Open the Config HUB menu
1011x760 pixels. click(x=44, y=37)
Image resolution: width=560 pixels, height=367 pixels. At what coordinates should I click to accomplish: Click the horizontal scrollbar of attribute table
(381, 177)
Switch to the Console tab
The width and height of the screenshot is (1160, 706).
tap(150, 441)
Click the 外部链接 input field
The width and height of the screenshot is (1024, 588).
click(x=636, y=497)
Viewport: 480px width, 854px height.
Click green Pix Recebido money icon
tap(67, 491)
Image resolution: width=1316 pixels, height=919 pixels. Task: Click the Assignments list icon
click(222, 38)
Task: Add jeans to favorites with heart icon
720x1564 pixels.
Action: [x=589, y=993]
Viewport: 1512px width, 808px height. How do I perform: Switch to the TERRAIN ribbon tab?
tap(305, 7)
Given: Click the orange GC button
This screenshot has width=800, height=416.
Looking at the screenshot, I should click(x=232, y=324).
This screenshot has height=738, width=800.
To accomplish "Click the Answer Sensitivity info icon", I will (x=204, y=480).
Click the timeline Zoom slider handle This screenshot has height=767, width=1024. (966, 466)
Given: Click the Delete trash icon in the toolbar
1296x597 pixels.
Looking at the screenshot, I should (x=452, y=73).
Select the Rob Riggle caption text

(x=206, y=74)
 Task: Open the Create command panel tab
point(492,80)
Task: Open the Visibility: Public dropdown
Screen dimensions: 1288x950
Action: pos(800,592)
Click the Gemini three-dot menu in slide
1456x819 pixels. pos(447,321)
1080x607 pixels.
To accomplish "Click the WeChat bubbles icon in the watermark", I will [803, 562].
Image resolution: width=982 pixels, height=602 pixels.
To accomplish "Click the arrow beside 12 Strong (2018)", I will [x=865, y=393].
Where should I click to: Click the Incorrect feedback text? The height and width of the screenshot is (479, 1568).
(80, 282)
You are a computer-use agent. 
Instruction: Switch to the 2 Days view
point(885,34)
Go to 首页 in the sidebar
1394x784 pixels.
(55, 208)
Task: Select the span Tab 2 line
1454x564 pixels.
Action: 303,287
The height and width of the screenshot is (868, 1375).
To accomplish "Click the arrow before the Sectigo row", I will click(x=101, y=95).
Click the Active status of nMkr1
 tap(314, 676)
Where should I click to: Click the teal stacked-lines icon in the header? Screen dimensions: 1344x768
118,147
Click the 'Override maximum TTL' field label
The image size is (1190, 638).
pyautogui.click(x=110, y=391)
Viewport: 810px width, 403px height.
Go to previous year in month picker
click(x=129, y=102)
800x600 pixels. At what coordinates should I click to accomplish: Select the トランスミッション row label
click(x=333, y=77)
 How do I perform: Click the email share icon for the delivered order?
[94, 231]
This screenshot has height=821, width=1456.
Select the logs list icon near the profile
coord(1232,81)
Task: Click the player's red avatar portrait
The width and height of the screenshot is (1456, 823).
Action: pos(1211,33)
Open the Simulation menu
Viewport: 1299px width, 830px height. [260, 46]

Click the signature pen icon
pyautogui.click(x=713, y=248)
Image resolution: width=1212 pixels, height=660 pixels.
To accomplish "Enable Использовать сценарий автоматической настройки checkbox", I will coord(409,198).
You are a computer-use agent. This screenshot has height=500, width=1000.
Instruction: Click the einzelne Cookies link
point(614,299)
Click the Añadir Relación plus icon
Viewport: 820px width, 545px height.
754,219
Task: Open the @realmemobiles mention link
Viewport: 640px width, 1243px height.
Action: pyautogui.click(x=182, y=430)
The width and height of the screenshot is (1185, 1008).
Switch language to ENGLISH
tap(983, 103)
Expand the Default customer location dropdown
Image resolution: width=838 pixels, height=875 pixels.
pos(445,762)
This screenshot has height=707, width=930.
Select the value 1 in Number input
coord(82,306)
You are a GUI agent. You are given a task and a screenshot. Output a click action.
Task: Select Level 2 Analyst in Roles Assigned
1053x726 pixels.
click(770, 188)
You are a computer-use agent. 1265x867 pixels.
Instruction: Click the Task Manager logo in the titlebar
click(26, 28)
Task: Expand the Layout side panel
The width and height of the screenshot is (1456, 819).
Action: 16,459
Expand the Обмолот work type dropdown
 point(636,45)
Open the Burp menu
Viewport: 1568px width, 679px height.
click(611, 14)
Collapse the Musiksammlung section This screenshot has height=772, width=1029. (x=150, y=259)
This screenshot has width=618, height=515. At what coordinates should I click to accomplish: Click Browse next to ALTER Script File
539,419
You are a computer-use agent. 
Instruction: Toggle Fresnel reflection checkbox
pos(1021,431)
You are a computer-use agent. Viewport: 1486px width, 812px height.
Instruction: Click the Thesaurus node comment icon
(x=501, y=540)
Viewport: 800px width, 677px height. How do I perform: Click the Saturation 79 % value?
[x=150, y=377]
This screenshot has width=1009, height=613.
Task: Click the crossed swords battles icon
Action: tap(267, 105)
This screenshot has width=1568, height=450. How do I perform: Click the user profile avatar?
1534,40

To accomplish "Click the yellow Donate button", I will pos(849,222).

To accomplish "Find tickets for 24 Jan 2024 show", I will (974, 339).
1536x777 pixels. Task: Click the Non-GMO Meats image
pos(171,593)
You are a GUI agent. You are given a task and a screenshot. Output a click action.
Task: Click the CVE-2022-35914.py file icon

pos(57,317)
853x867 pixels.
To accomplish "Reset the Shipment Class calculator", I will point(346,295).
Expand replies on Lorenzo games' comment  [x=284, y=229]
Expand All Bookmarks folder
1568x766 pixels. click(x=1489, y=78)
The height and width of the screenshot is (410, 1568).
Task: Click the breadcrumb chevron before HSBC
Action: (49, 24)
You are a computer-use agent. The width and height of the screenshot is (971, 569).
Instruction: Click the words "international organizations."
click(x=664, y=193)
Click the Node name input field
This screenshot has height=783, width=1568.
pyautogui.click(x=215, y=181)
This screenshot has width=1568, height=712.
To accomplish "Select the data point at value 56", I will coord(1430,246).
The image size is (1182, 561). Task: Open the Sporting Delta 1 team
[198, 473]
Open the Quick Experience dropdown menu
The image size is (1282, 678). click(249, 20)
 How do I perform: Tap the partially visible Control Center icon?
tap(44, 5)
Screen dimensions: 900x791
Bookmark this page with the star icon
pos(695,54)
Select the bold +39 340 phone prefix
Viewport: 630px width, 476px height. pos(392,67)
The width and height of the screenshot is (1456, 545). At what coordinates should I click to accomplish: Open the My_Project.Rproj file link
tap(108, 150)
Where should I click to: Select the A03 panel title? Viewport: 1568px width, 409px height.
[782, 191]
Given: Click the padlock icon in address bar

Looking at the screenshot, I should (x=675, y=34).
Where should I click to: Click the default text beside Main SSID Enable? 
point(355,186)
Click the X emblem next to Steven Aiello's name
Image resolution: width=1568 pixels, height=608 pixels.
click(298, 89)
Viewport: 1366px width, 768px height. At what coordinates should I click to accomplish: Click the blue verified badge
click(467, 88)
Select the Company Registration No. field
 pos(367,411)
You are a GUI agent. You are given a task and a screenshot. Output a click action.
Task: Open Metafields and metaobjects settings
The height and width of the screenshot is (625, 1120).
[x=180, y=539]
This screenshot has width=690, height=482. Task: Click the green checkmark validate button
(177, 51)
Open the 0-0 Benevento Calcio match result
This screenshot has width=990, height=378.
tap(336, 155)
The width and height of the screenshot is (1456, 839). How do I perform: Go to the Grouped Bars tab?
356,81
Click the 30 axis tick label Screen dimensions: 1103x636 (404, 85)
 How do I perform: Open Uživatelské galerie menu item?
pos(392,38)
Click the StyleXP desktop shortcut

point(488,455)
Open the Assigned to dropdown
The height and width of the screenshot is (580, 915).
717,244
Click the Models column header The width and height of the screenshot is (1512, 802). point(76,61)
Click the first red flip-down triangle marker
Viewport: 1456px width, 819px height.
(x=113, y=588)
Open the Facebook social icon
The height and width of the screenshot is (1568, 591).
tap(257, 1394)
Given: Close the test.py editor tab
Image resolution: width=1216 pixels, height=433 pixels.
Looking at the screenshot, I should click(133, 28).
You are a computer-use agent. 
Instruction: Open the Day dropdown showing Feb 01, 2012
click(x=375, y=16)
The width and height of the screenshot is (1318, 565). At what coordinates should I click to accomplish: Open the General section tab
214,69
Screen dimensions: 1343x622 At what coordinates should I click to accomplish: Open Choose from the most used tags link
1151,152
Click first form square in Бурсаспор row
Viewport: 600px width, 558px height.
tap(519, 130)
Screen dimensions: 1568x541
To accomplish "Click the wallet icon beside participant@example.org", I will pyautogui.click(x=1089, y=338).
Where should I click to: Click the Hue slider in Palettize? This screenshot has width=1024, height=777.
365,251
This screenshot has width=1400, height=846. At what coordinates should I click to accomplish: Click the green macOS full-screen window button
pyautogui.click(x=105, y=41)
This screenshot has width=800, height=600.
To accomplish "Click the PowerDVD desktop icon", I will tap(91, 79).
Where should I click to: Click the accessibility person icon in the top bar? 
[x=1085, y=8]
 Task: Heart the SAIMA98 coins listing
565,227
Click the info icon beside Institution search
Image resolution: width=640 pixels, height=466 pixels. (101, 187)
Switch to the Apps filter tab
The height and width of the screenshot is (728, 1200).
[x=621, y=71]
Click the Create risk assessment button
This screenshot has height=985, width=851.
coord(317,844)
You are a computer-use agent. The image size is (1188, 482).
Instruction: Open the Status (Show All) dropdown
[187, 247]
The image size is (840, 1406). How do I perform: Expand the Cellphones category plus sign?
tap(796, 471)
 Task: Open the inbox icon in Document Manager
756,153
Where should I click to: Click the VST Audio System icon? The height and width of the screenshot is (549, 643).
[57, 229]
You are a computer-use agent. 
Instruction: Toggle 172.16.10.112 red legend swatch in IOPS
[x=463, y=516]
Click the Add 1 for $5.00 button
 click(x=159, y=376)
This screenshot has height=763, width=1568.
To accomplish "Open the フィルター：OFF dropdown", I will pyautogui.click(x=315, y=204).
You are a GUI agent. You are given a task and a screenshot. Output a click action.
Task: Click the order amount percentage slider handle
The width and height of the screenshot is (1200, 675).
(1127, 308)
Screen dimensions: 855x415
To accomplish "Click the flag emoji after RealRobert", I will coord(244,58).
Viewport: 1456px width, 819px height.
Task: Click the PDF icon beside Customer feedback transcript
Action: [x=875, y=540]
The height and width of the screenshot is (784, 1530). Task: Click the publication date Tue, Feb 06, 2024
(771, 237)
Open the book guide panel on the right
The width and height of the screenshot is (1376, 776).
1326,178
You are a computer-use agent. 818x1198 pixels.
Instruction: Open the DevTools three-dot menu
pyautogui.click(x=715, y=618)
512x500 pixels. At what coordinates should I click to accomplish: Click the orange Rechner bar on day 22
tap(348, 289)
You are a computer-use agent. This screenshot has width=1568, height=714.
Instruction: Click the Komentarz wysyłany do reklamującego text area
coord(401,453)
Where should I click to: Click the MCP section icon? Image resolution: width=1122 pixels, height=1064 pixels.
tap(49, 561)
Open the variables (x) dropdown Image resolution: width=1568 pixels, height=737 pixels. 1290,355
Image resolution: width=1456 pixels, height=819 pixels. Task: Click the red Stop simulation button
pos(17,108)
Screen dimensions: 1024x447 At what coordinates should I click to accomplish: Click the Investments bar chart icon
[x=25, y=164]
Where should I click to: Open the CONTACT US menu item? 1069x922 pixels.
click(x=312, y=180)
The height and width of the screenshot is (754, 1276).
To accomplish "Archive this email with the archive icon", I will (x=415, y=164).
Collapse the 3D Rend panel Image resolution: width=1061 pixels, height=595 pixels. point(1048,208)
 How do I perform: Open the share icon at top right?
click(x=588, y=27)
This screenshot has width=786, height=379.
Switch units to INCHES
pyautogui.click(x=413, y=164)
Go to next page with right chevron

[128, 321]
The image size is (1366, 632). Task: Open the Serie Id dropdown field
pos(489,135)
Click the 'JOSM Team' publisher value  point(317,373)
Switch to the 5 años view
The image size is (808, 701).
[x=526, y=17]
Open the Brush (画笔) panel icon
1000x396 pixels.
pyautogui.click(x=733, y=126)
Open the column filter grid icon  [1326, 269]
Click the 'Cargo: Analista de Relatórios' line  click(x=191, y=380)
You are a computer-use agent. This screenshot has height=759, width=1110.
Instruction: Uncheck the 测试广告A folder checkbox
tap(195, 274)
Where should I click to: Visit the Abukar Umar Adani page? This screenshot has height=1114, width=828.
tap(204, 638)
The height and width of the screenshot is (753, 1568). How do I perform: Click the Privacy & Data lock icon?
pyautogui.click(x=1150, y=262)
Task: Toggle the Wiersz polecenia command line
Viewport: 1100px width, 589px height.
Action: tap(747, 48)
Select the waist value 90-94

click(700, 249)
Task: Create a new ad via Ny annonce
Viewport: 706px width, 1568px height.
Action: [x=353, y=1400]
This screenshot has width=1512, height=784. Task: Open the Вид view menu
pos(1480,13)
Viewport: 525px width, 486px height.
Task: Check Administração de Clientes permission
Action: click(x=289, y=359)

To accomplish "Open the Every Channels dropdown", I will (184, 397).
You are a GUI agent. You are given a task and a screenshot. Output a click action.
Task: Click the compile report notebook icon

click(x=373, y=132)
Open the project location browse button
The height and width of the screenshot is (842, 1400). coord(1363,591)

**Task description**
Reproduce the records verbatim, starting at the line containing "This screenshot has height=763, width=1568." and ending after the line containing "tap(348, 289)".

**Output of the task**
This screenshot has height=763, width=1568.
To accomplish "Open the フィルター：OFF dropdown", I will pyautogui.click(x=315, y=204).
You are a GUI agent. You are given a task and a screenshot. Output a click action.
Task: Click the order amount percentage slider handle
The width and height of the screenshot is (1200, 675).
(1127, 308)
Screen dimensions: 855x415
To accomplish "Click the flag emoji after RealRobert", I will coord(244,58).
Viewport: 1456px width, 819px height.
Task: Click the PDF icon beside Customer feedback transcript
Action: [x=875, y=540]
The height and width of the screenshot is (784, 1530). Task: Click the publication date Tue, Feb 06, 2024
(771, 237)
Open the book guide panel on the right
The width and height of the screenshot is (1376, 776).
1326,178
You are a computer-use agent. 818x1198 pixels.
Instruction: Open the DevTools three-dot menu
pyautogui.click(x=715, y=618)
512x500 pixels. At what coordinates should I click to accomplish: Click the orange Rechner bar on day 22
tap(348, 289)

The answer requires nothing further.